A June night in 1943. “The dog started to bark. Mama stepped outside and found an unkempt, unshaven man with a little girl in front of our door,” recalls Janina Misiewicz, who was eleven at the time. Her family lived near Tarnopol, in a house on the outskirts of town.
It was precisely because of this that Dawid Bien came knocking on their door. He had come from the Tarnopol ghetto. Occasionally, he was allowed to leave it in order to cart away trash and obtain provisions. That particular night, he had brought along his three-year-old daughter Lunia.
Janina’s mother recognized him. Before the War, Dawid had been a butcher. Rozalia Misiewicz had sometimes done her groceries in his shop. Together with her husband, she decided the Misiewiczes would take Lunia into their care. Soon thereafter, Dawid came knocking again. This time, he was with his wife Fanny, and here sister Lora. They had escaped the ghetto just before its liquidation, and were now begging for help.
The Misiewiczes’ initial reaction? Terror. Rozalia was the first to overcome her fear. “Rózia, do you want to put your entire family in danger?” her husband Adam asked. But she had made her decision, and Adam complied. Together with his father-in-law he dug a shelter for the Biens near the Misiewicz home.
Only little Lunia stayed with the Misiewiczes themselves. She now became the supposed daughter of a Polish family murdered by Ukranian nationalists.

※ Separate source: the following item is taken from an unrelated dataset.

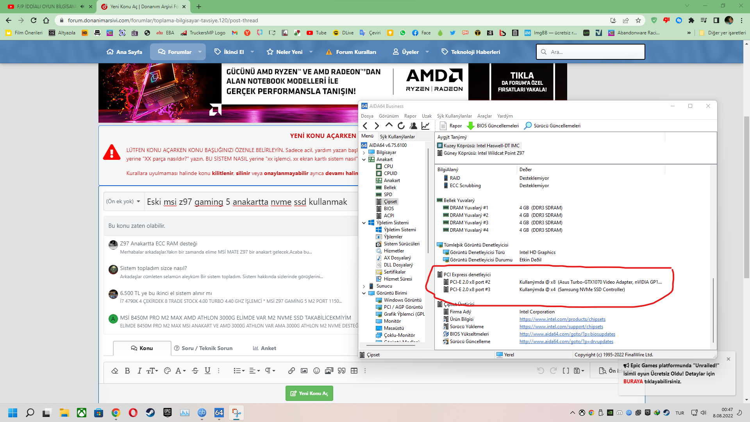Open the intel.com/support/chipsets link
This screenshot has width=750, height=422.
point(561,327)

From then on, the family had to do loads of laundry at night, hanging them to dry in the attic; they had to “seek out sustenance.” Adam worked at a mill and would sneak grain out in his pockets. He had many mouths to feed.

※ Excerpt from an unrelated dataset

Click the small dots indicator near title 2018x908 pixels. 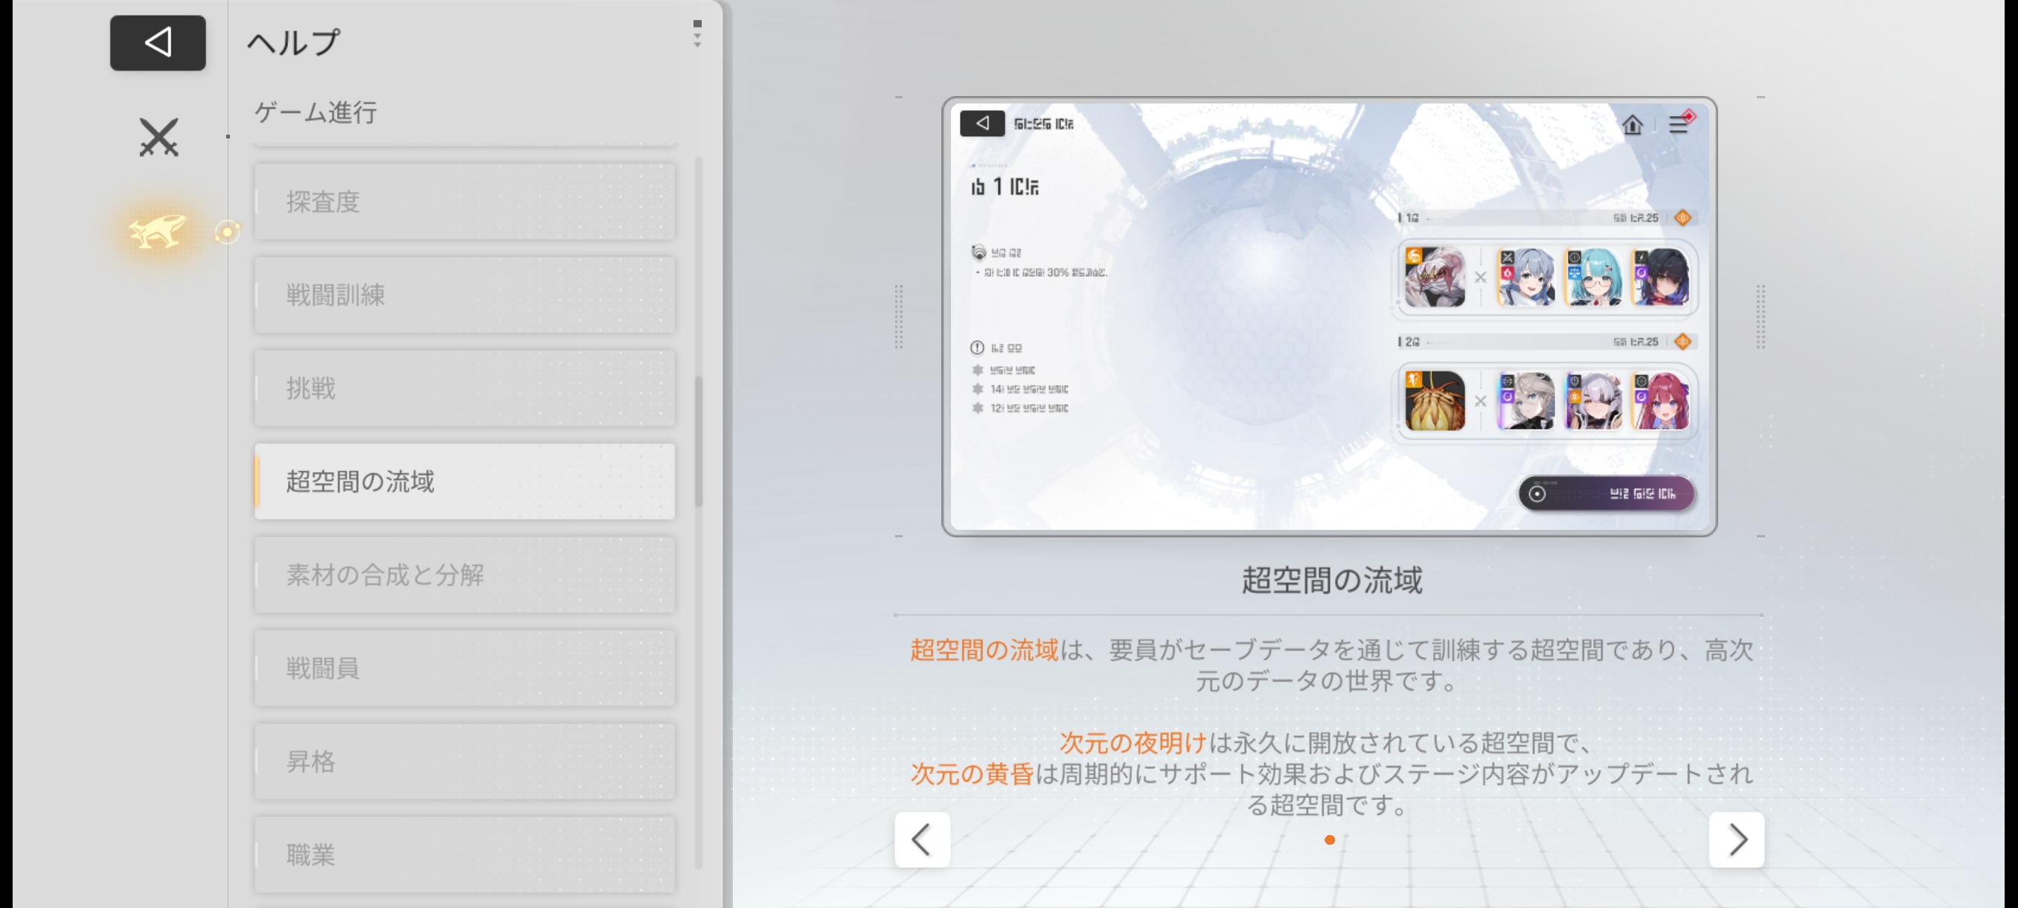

During 1944, Tarnopol repeatedly passed between German and Russian hands. The Russians conscripted Adam into the People's Army of Poland. “We entered a time of terrible poverty,” recalls Janina. Rozalia now became the only breadwinner for the Polish-Jewish family. She was able to obtain kerosene and matches somewhere; in turn, she exchanged these for bread and milk. She peddled and traded. The household was left in the care of twelve-year-old Janina.

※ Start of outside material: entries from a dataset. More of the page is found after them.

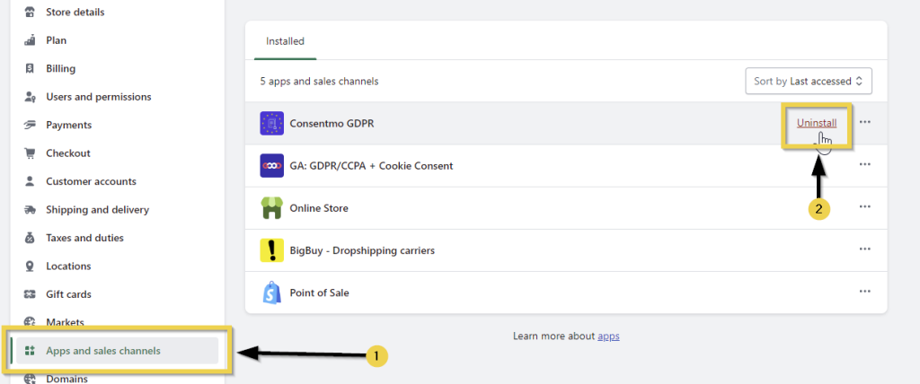Open Shipping and delivery settings
Viewport: 920px width, 384px height.
(97, 210)
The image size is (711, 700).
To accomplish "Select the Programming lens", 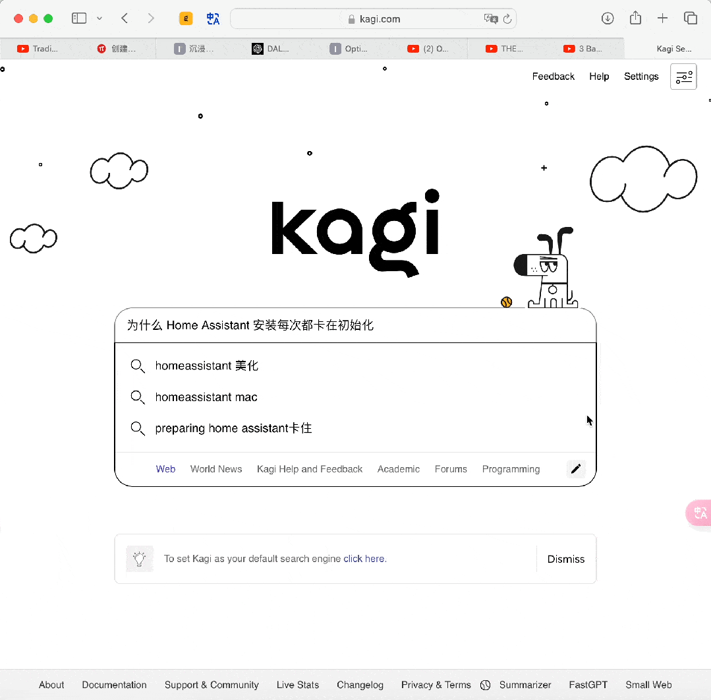I will coord(511,469).
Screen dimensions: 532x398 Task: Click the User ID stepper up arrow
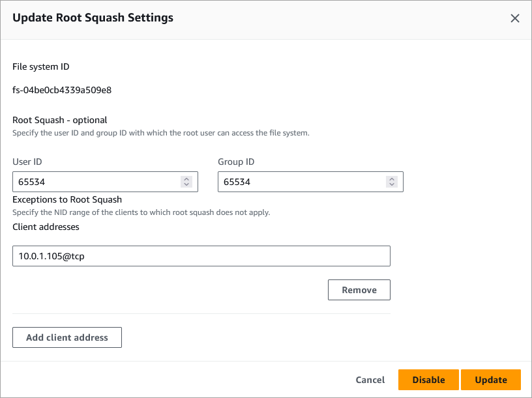(186, 179)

Tarnopol was once again taken over by German troops. They began to suspect the Misiewiczes of hiding … Russians. They found no one, but burned the house down just in case.
The Misiewiczes were left with nothing, but they had managed to save the Biens. “They did it out of a Christian sense of mercy,” wrote Dawid Bien in 1962, having emigrated with his family to Canada.